WORK TO BE COMPLETED
Could you repeat the part of the records that opens with the line containing "Task: Enable the microphone recording icon" and closes with the line containing "Action: (x=1298, y=786)", with "microphone" replaced by "mic" and nothing else changed? Leave the pictures out of your answer.

RAW DATA
━━━━━━

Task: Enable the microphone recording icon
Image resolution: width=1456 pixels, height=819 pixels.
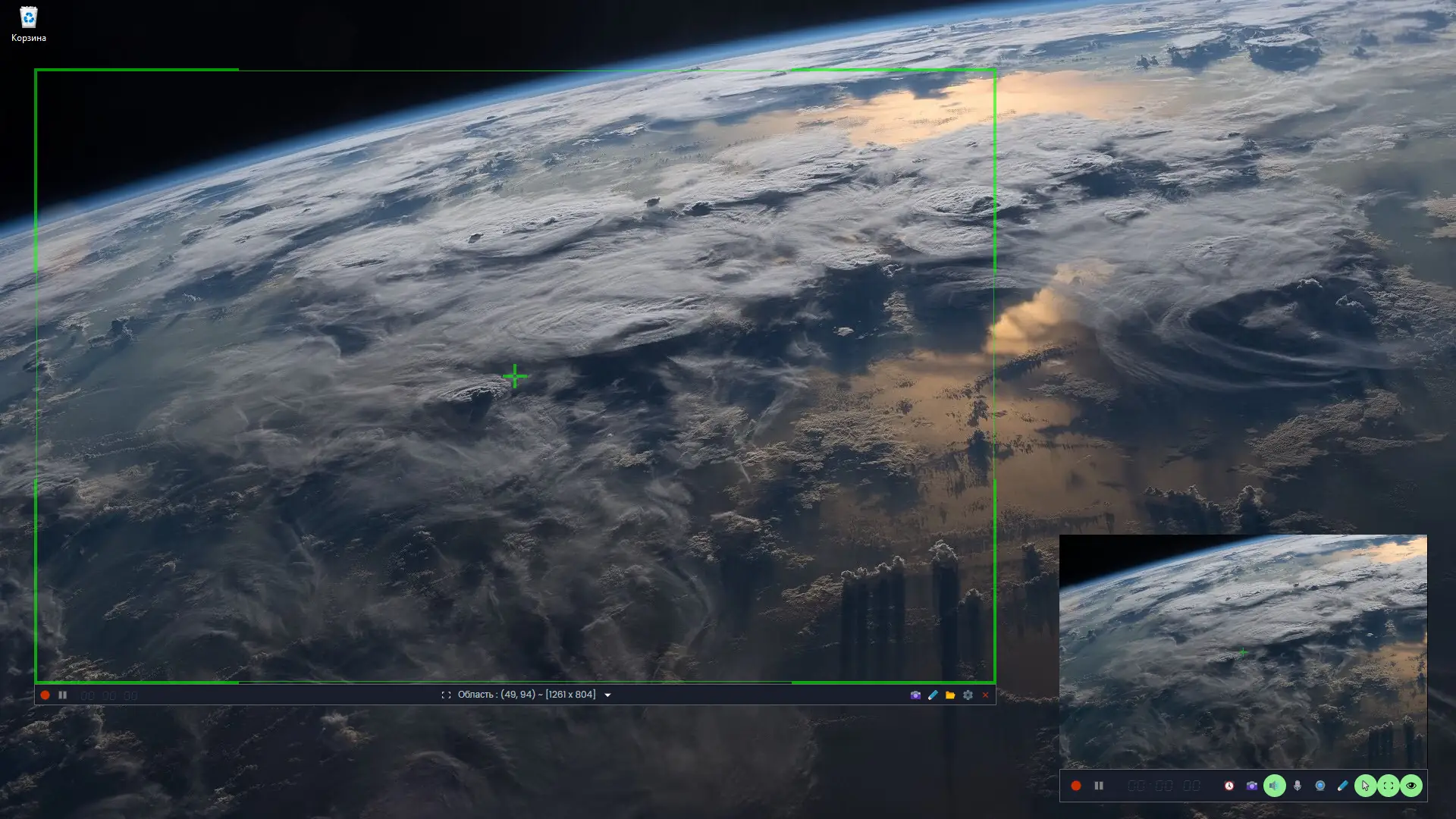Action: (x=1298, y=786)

━━━━━━

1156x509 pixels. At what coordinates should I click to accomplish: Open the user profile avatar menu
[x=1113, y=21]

━━━━━━

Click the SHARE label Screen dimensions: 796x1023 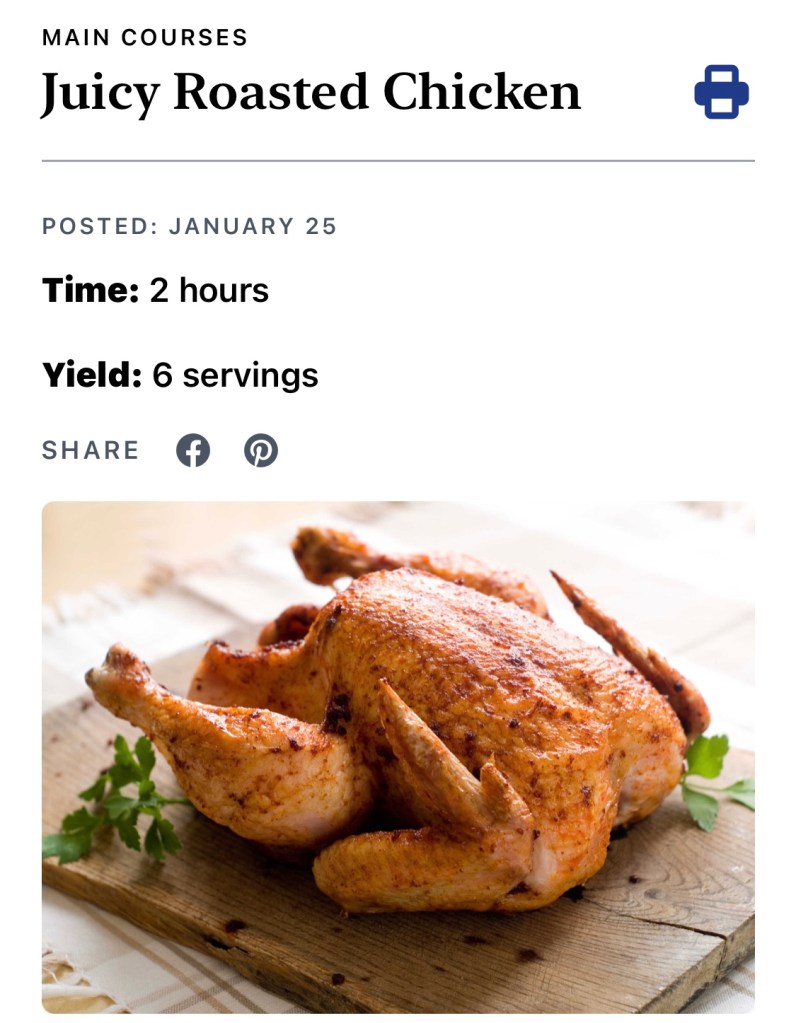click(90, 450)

━━━━━━

WRITTEN SOLUTION
Task: Enable the mic recording icon
Image resolution: width=1456 pixels, height=819 pixels.
Action: (x=1298, y=786)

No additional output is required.